**Task input**

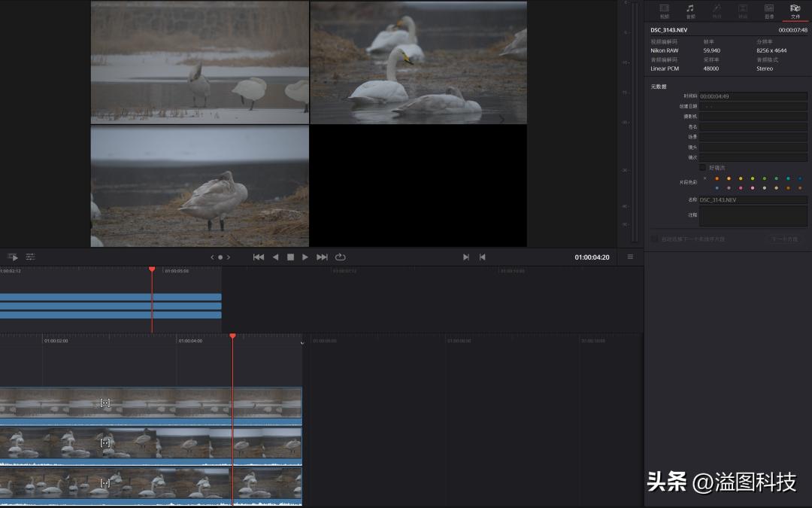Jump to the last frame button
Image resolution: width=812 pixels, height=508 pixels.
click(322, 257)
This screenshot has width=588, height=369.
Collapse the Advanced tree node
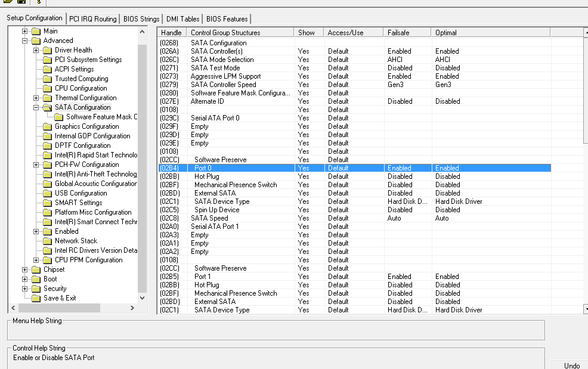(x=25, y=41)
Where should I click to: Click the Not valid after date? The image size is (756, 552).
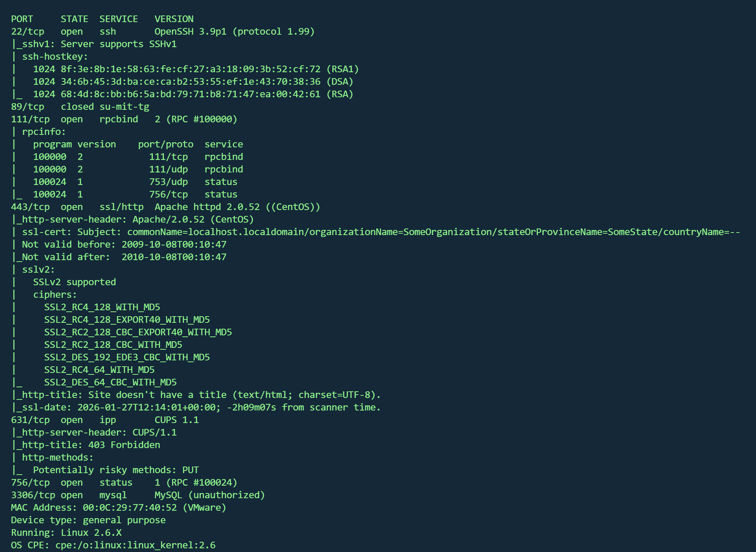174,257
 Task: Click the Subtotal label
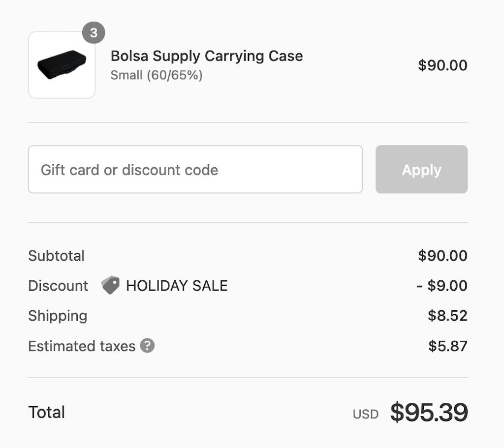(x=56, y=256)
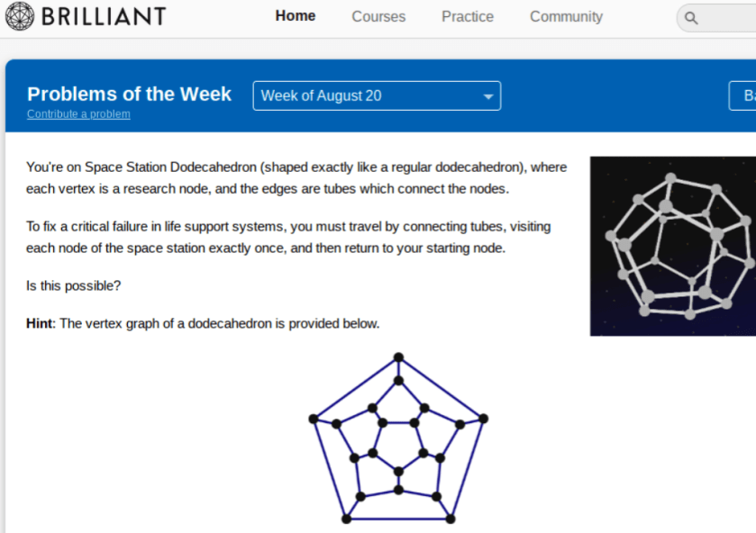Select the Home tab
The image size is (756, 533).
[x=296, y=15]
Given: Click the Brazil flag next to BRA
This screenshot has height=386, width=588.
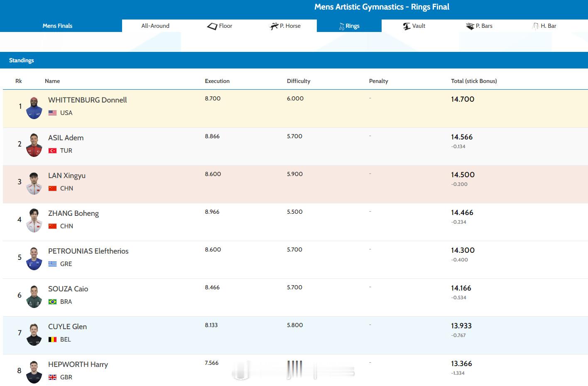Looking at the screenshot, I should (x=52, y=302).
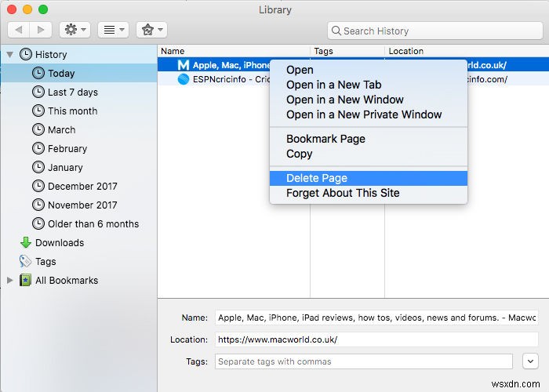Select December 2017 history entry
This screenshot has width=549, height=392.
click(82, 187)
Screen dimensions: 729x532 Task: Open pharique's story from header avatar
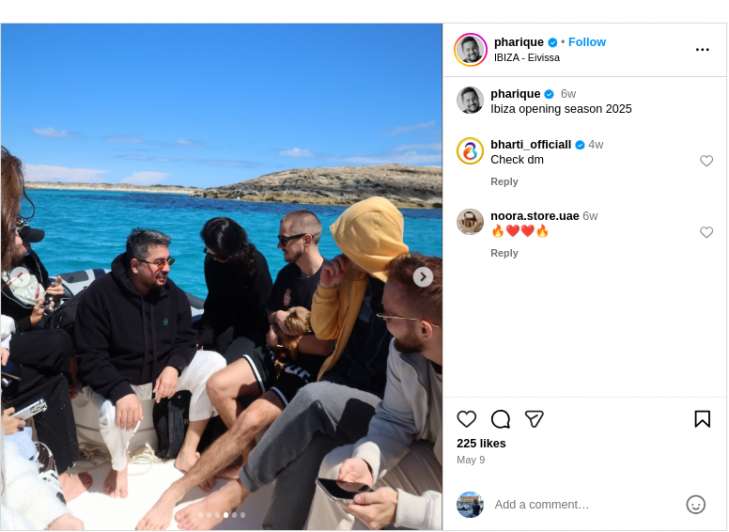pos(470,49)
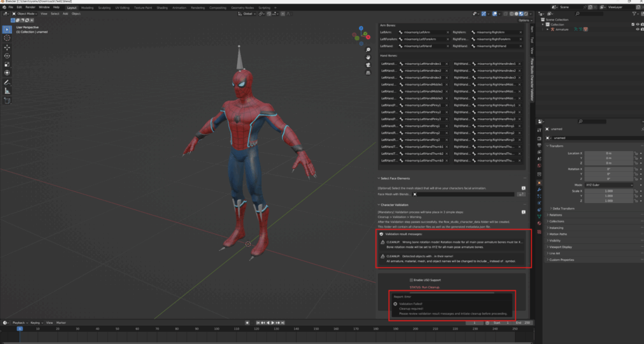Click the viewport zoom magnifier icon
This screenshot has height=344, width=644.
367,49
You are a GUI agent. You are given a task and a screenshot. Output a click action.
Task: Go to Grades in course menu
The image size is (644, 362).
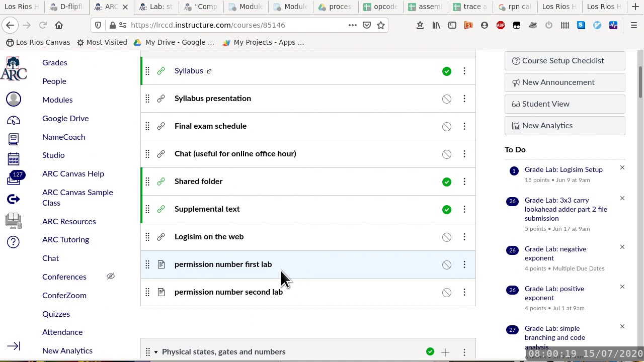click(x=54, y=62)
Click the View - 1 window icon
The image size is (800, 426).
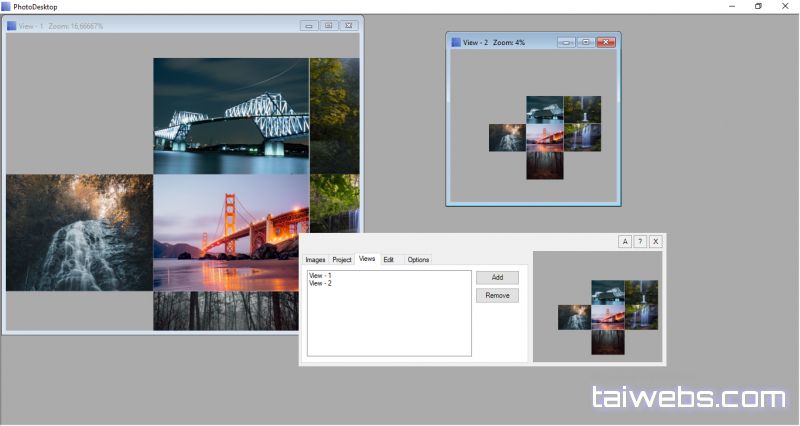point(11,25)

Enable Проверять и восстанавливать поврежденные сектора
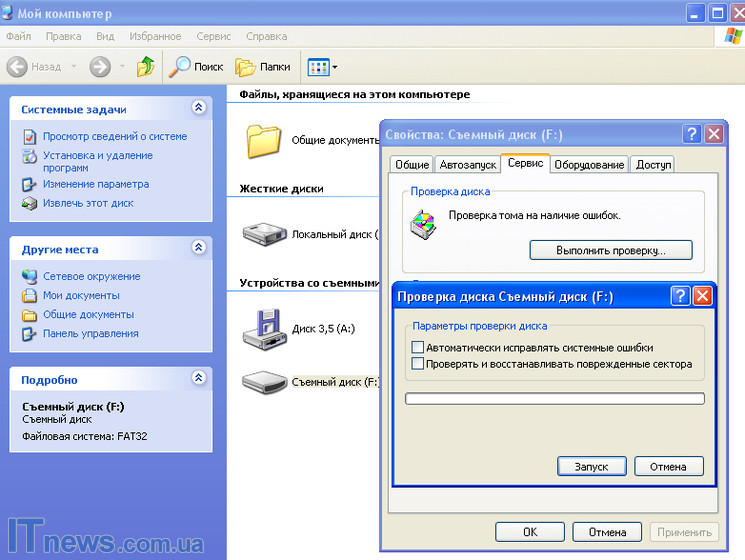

**Action item**
The lines to reproduce run from the line containing "This screenshot has width=588, height=369." through the last line of the records above, both included. Copy them exactly and drop the pictures.

**Task result**
This screenshot has width=588, height=369.
Collapse the Advanced tree node
(x=25, y=41)
Where should I click to: Click the Not valid after date? The image size is (756, 552).
174,257
 Task: Click the Subtotal label
(x=56, y=256)
Select the Home tab
The image size is (756, 533).
[x=296, y=15]
Given: Click the Brazil flag next to BRA
This screenshot has height=386, width=588.
Looking at the screenshot, I should (x=52, y=302).
Select December 2017 history entry
This screenshot has width=549, height=392.
click(82, 187)
Screen dimensions: 729x532 Task: Open pharique's story from header avatar
pos(470,49)
Click the viewport zoom magnifier icon
This screenshot has height=344, width=644.
367,49
You are a GUI agent. You are given a task and a screenshot. Output a click action.
Task: Go to Grades in course menu
The image size is (644, 362).
click(x=54, y=62)
Click the View - 1 window icon
The image size is (800, 426).
point(11,25)

Enable Проверять и восстанавливать поврежденные сектора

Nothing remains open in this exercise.